Outras regiões italianas tinham potencial para ser base de pré-época, mas não conseguem competir com Espanha. “Outra vez, ainda na Quick Step, fomos para a Puglia e pareceu um excelente sítio. Tanto pelo clima como pelas infraestruturas. O problema é que não há subidas, e agora, mesmo em dezembro, as equipas já começam a fazer trabalho de qualidade.”
Tosatto recorda que Itália já teve o trunfo da gastronomia, algo que mudou com a generalização dos chefs itinerantes das equipas. “Antes olhava-se muito para a qualidade da cozinha, que em Itália é e continua imbatível. Lembro-me de estrangeiros fascinados só com um cappuccino, e só por isso vinham até nós com muito gosto.”
Questionado sobre as melhores e piores memórias de estágios, o italiano é taxativo. “Para mim, o melhor sítio no global é a Gran Canaria. Estivemos lá na era Bjarne Riis, numa estrutura belíssima, um clube de golfe muito grande onde tínhamos uma vivenda para cada três ciclistas. Também pela qualidade do treino, clima, um pouco de tudo.”
E o menos agradável? “Talvez em 2013, quando em janeiro fomos uma semana para a Córsega ver as primeiras etapas do Tour que partia de lá. O sítio era muito bonito, mas tivemos cinco dias de chuva e vento, e com o Riis treinava-se sempre, custasse o que custasse.”
Do ponto de vista técnico, Tosatto defende que a metodologia não mudou de forma drástica. “Na minha opinião não mudou assim tanto em relação a há quinze anos. O primeiro estágio, o de dezembro, é quando todos se juntam e serve para construir o grupo, porque é a única altura do ano em que está toda a gente, dos atletas ao staff.”
“Trabalha-se mais a resistência, sem demasiada intensidade”, prosseguiu. “Já o segundo, em janeiro, é mais específico em termos de carga, e os diferentes grupos já estão formados, por exemplo os que correm cedo na Austrália.”
Olhos já na primavera
A pensar em 2026, Tosatto confirmou que a Tudor vai apostar no bloco completo das Clássicas da primavera. “No geral queremos estar bem em todas as Clássicas a partir da
Milan-Sanremo, até porque nos reforçámos com corredores de qualidade como
Stefan Küng e Luca Mozzato.

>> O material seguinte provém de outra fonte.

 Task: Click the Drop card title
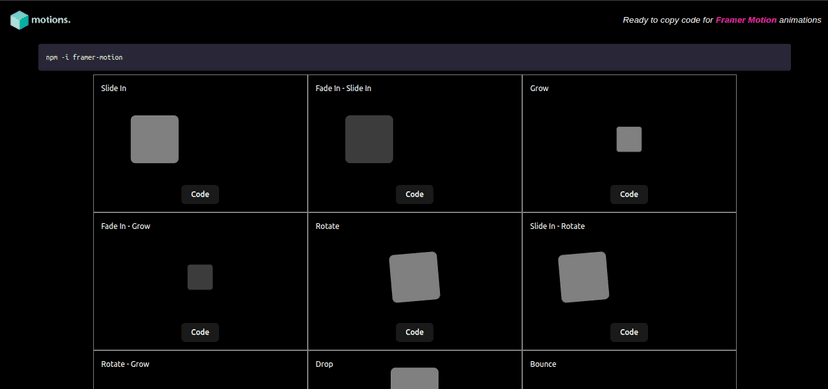click(x=324, y=364)
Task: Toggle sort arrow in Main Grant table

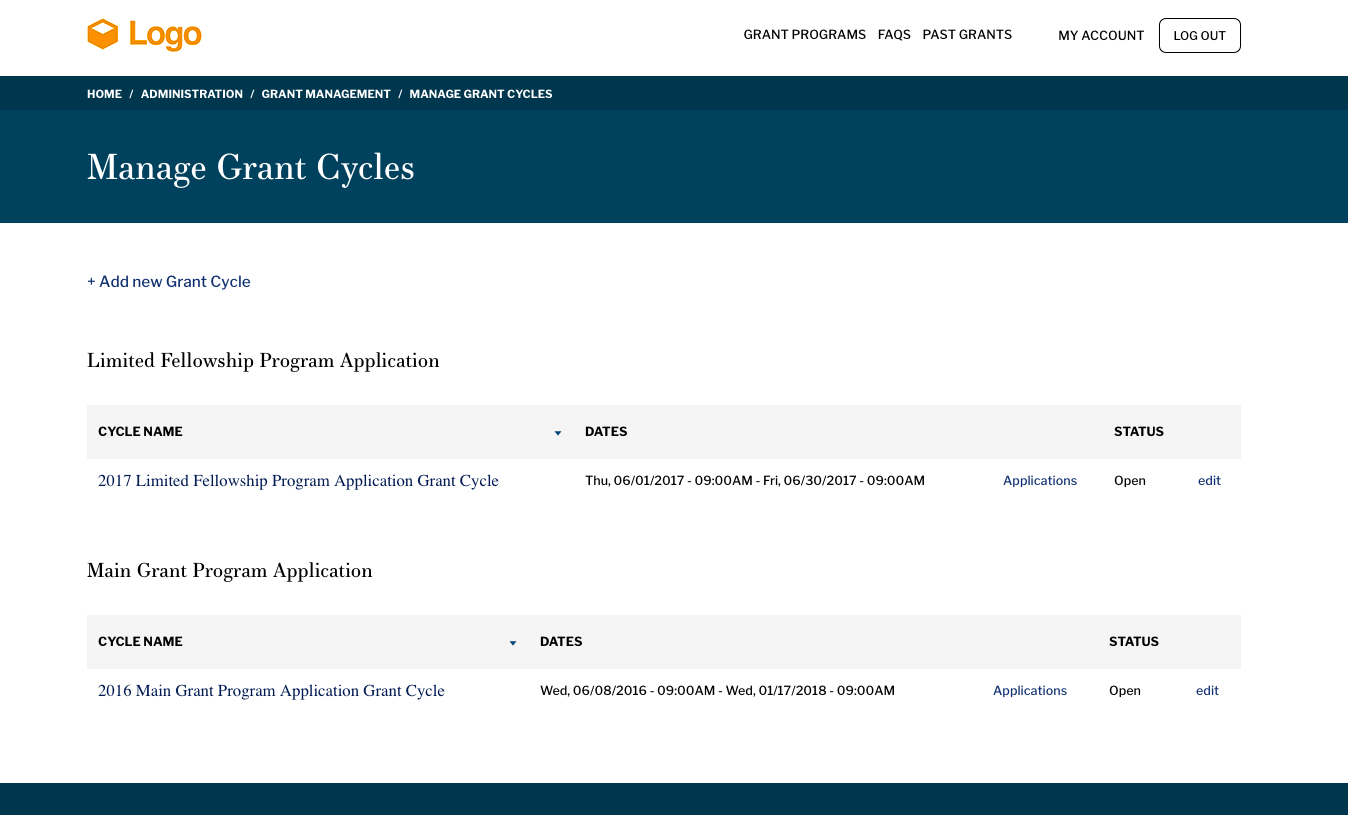Action: click(x=513, y=643)
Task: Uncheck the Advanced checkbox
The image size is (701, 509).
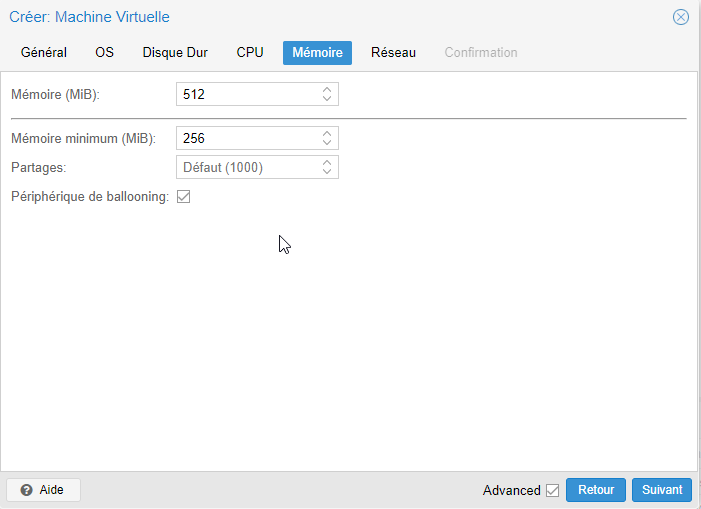Action: point(553,490)
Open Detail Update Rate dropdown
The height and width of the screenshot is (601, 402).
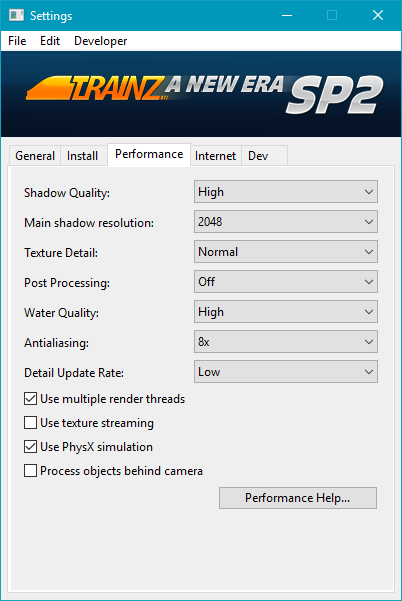pos(286,372)
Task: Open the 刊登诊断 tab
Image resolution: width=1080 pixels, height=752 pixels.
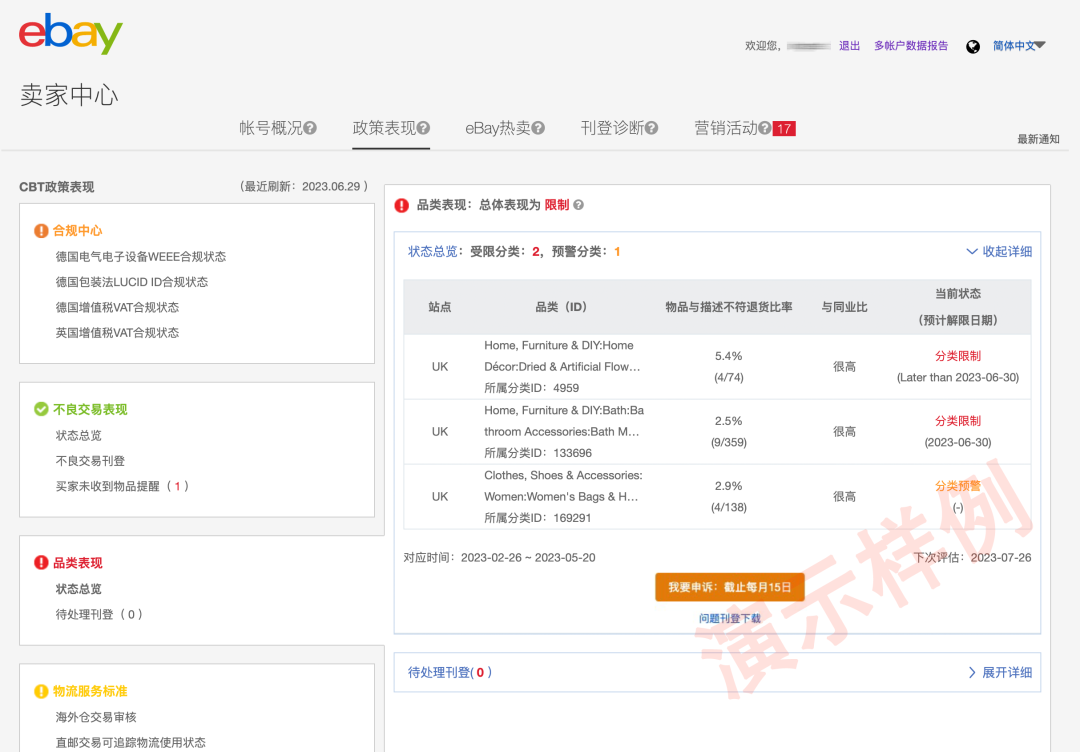Action: [x=612, y=128]
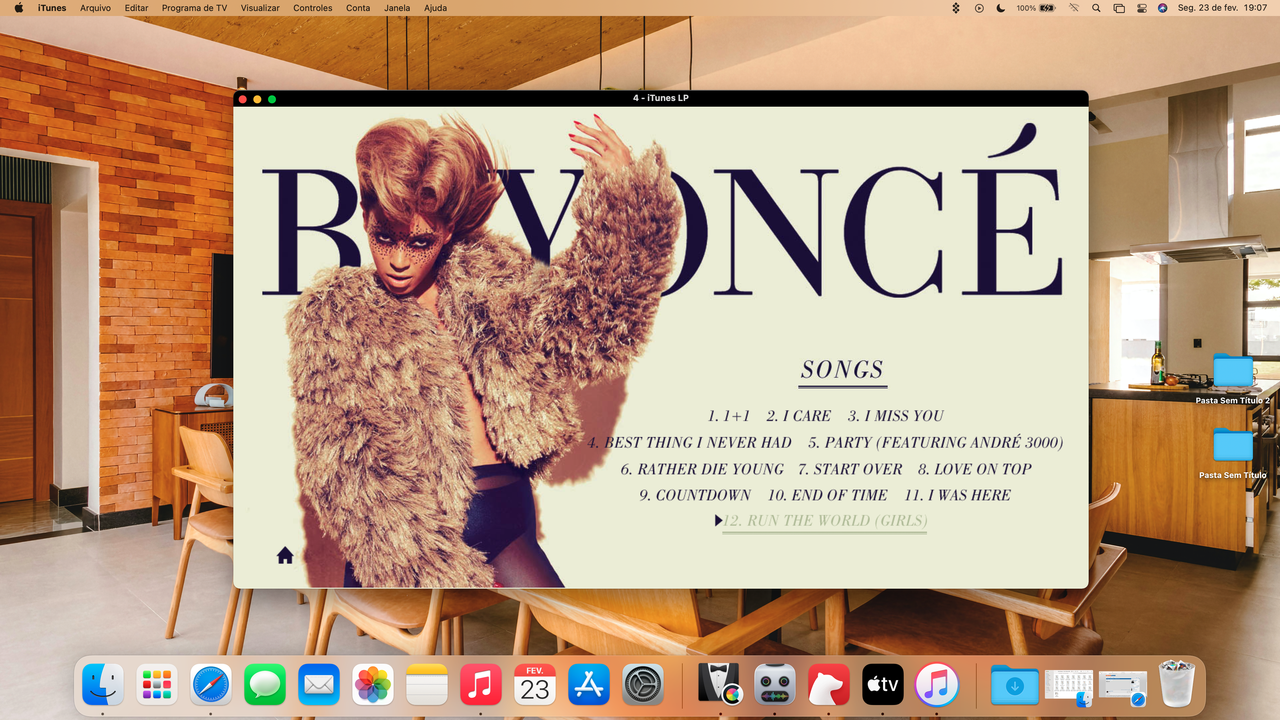Open Safari from the Dock

(211, 685)
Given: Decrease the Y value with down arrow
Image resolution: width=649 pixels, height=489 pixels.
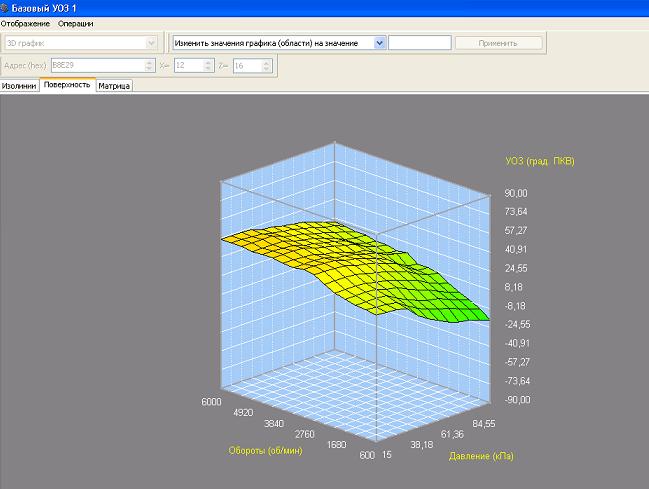Looking at the screenshot, I should click(266, 70).
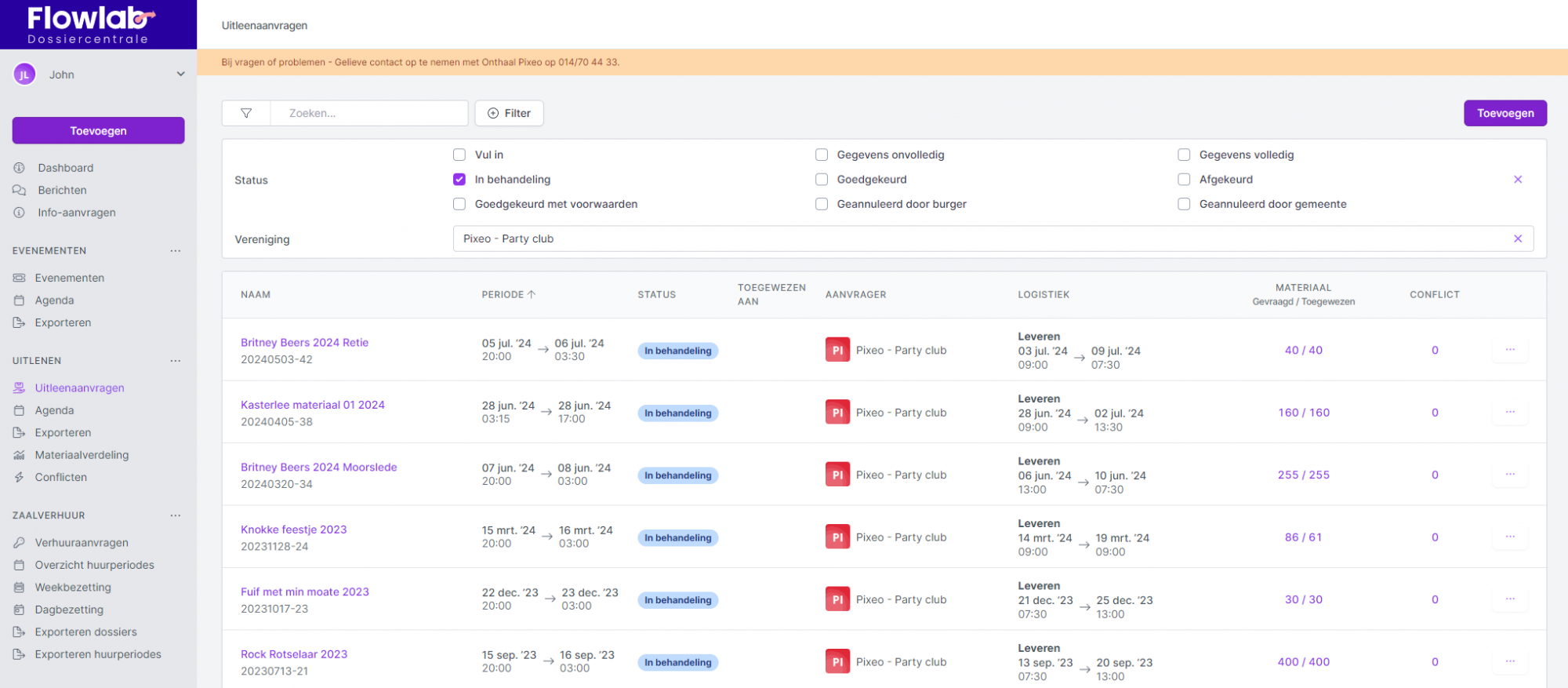The image size is (1568, 688).
Task: Clear the Vereniging filter with its X icon
Action: click(1518, 238)
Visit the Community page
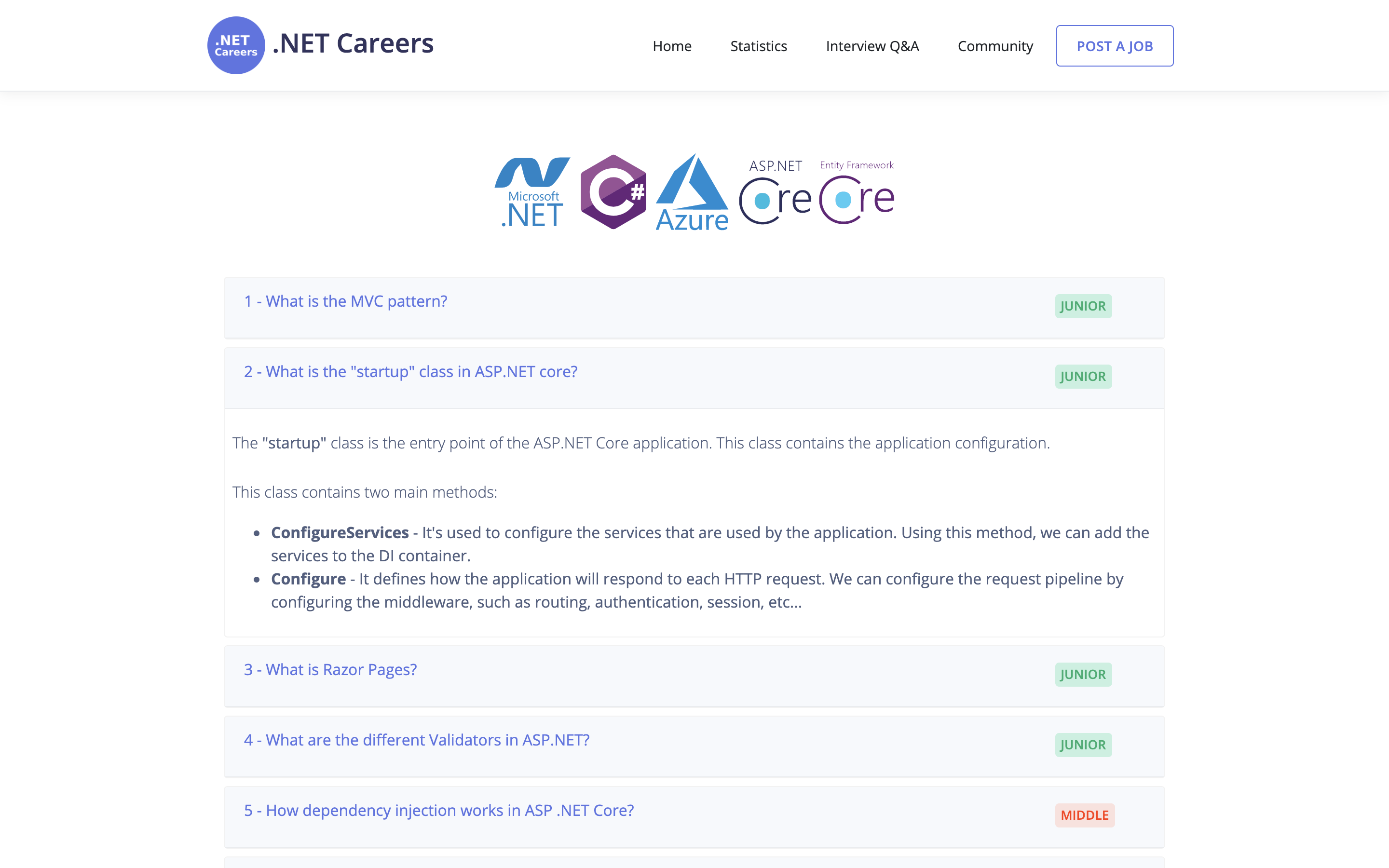 [x=994, y=46]
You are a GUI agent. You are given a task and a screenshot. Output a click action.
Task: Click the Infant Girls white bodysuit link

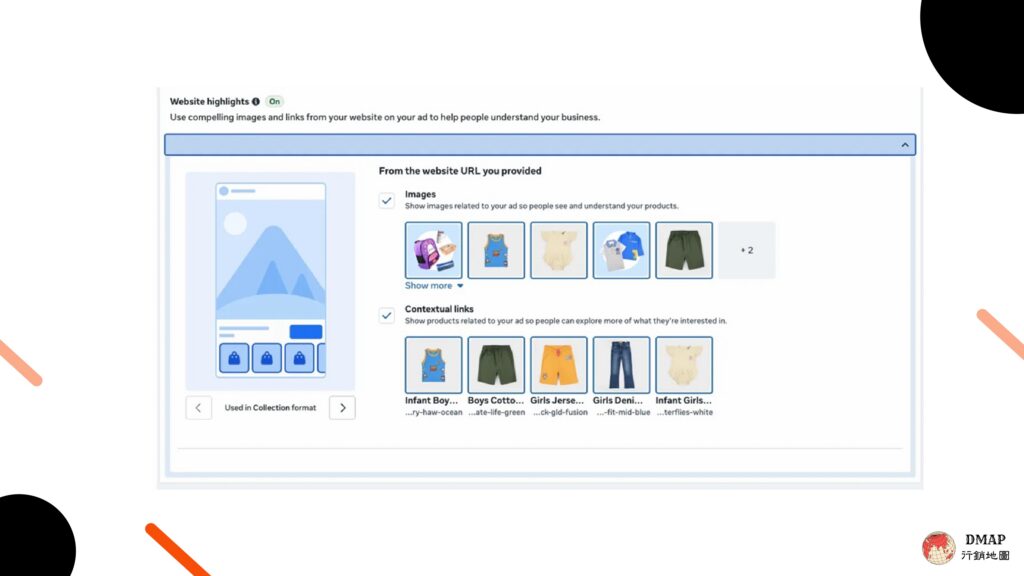coord(684,377)
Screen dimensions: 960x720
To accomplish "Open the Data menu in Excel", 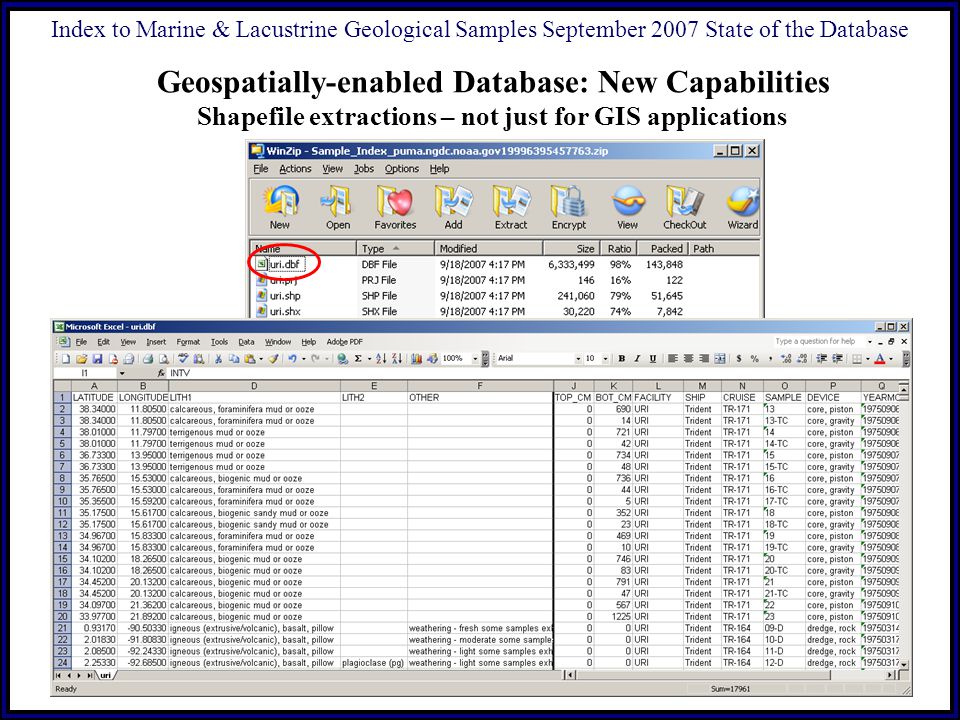I will tap(246, 342).
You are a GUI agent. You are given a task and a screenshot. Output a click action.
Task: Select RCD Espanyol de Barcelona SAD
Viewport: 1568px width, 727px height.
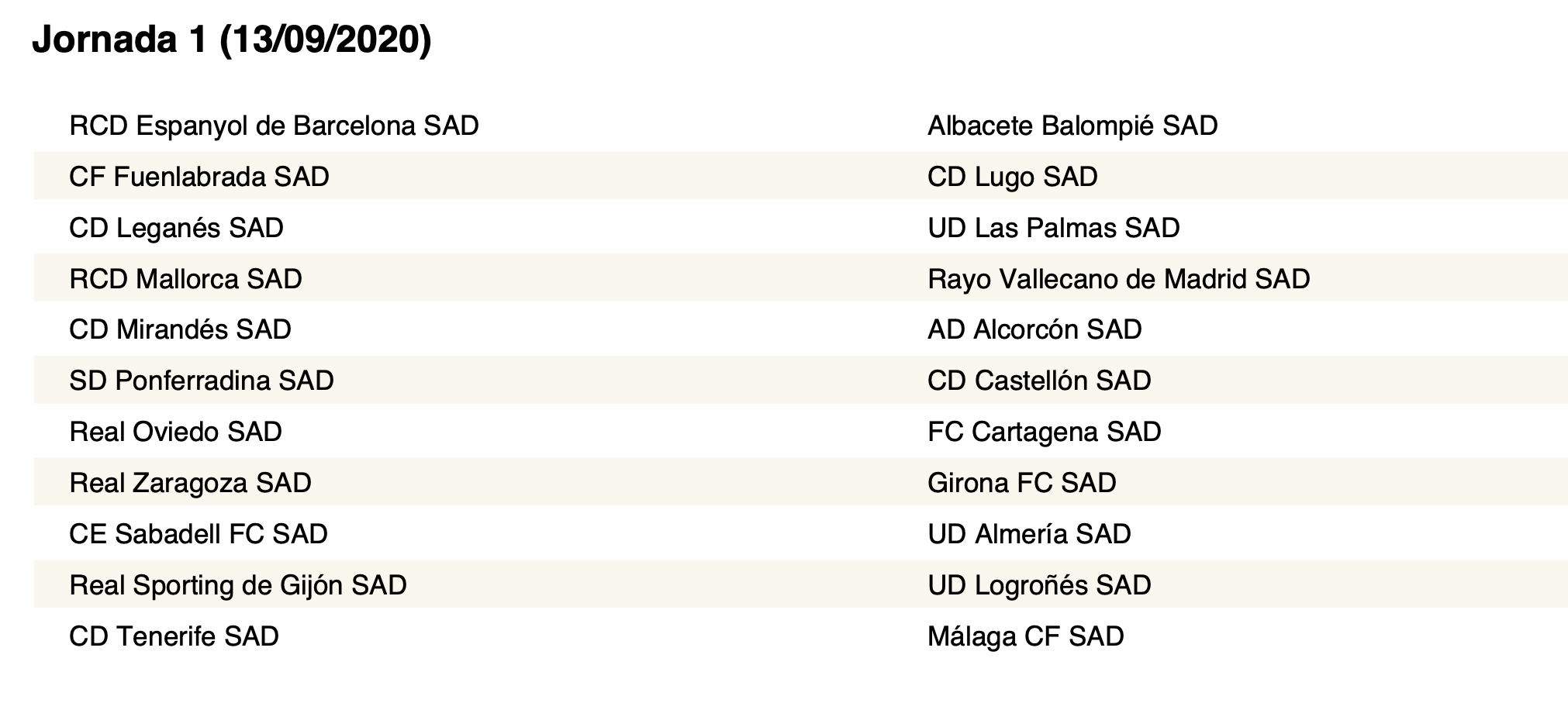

E em 2026 estaremos em todas as provas WorldTour e queremos fazer bem também na Amstel e na Liège com Alaphilippe e Hirschi.”
“Se tivesse mesmo de escolher duas corridas que nos assentam, diria que Flandres e Roubaix são os nossos dois grandes objetivos da primavera. Tenho a certeza de que temos equipa para fazer muito bem”, concluiu.